Hospitality not ready as DDA compliance deadline approaches

05 November 2003 by
Hospitality not ready as DDA compliance deadline approaches

Minister for Disabled People Maria Eagle this week warned the hospitality sector to brace itself for "noise, light and heat" in 2004, as companies realised the urgent need to comply with changes to the Disability Discrimination Act (DDA), due next October.

Speaking at the Springboard Employers' Conference on Disability in London, Eagle admitted: "It can be easy to get lost as to what is required of you [by the changes]". But she reassured delegates that the Government wasn't trying to drive companies into bankruptcy. Businesses simply have to make "reasonable adjustments" to their premises, working practices and services, in order to make them disability-friendly, she said.

Eagle said a strong business case existed for making businesses more accessible for disabled employees and guests, adding that there were currently 8.5 million disabled people in the UK, with a combined annual spending power of £50b.

Another speaker, Michael Caines, head chef and co-director at Gidleigh Park hotel in Chagford, Devon, who lost his right arm in a car crash, branded the hospitality sector as "ignorant and backward in the way it thinks" and challenged it to "start setting the pace" in embracing disabled employees and customers.

Earlier, Michael Freeney, director of consultancy Access Matters, urged the sector to share best practice in DDA compliance. Even if only a minority of the UK's hospitality businesses fail to comply, he said, "they'll all be tarred with the same brush".

Freeney warned of increasing numbers of disabled guests and workers, and urged companies not to "address this issue today and then leave it".

The law

Since 2 December 1996:

  • It has been unlawful for service providers or employers to treat disabled people less favourably.
  • A reasonable adjustment must be made.

Since 1 October 1999: Service providers have been required to take reasonable steps to:

  • Change policies, procedures or practices in order to provide a service to a person who is disabled; or
  • Provide auxiliary aids to enable service provision; or
  • Provide services by other means.

From 1 October 2004: The law will apply to ALL employers, however small. Where a physical feature makes it impossible or unreasonably difficult for disabled people to make use of services, a service provider will have to:

  • Take reasonable steps to remove, alter or avoid that feature (considering those options in the order listed); or
  • Where that is impossible, provide the service by a reasonable alternative method.

Note: duties under the act are anticipatory, and all services are included, whether paid for or not.

Saved entries:
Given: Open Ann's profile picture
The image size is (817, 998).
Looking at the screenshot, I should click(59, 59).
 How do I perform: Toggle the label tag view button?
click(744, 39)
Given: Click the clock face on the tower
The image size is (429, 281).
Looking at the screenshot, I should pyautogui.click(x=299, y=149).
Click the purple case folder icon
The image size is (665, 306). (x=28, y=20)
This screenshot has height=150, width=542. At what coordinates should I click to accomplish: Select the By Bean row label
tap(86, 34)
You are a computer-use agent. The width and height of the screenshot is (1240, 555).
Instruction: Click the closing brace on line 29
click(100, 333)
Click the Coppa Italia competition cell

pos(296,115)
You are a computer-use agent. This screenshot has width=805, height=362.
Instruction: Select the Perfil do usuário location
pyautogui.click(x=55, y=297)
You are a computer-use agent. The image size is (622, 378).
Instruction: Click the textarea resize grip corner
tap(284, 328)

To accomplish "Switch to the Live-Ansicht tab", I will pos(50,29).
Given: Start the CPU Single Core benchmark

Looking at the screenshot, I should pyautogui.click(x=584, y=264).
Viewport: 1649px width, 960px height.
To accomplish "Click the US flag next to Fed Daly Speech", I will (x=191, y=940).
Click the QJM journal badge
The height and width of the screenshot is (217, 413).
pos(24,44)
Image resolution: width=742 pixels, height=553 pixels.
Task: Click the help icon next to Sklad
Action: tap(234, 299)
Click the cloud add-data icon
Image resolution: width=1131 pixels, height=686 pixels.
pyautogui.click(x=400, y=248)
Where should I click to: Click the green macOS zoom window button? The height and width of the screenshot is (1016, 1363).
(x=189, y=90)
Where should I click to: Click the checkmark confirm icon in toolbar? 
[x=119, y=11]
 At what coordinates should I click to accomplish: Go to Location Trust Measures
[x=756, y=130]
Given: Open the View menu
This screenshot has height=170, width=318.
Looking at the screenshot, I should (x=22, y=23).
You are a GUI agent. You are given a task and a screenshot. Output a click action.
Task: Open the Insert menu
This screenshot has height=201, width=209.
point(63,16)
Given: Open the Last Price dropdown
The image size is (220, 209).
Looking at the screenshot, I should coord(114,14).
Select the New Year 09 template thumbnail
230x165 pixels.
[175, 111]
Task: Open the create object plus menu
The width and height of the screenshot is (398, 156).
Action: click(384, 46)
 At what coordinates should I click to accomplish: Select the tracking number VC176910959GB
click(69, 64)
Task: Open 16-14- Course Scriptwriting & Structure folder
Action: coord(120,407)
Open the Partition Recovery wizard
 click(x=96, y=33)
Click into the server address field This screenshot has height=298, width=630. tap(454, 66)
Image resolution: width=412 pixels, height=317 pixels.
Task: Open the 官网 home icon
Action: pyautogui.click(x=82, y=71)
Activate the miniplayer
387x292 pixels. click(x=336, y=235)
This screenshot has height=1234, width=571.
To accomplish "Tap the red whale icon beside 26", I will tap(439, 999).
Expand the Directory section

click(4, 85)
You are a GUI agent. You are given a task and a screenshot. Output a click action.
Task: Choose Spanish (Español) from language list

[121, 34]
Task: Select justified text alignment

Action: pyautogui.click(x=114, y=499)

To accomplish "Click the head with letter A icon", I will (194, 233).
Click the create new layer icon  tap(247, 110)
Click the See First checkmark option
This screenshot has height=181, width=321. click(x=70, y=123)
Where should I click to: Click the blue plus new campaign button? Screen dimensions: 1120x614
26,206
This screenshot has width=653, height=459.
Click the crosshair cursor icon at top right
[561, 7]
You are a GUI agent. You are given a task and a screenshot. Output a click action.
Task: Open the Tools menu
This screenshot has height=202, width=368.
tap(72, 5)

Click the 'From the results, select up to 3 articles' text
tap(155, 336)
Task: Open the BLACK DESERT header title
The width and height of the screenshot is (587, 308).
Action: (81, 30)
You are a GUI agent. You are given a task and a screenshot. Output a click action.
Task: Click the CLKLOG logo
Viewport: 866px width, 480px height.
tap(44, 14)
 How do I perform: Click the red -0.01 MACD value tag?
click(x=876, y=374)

- _Aim of the task_: Rewrite the passage of the article on DDA compliance starting at "Earlier, Michael Freeney, director" and ending at "must be made.", substituting "illegal" for "unlawful". The saved entries are separate material from the article on DDA compliance.

- _Answer below_:
Earlier, Michael Freeney, director of consultancy Access Matters, urged the sector to share best practice in DDA compliance. Even if only a minority of the UK's hospitality businesses fail to comply, he said, "they'll all be tarred with the same brush".

Freeney warned of increasing numbers of disabled guests and workers, and urged companies not to "address this issue today and then leave it".

The law

Since 2 December 1996:

  • It has been illegal for service providers or employers to treat disabled people less favourably.
  • A reasonable adjustment must be made.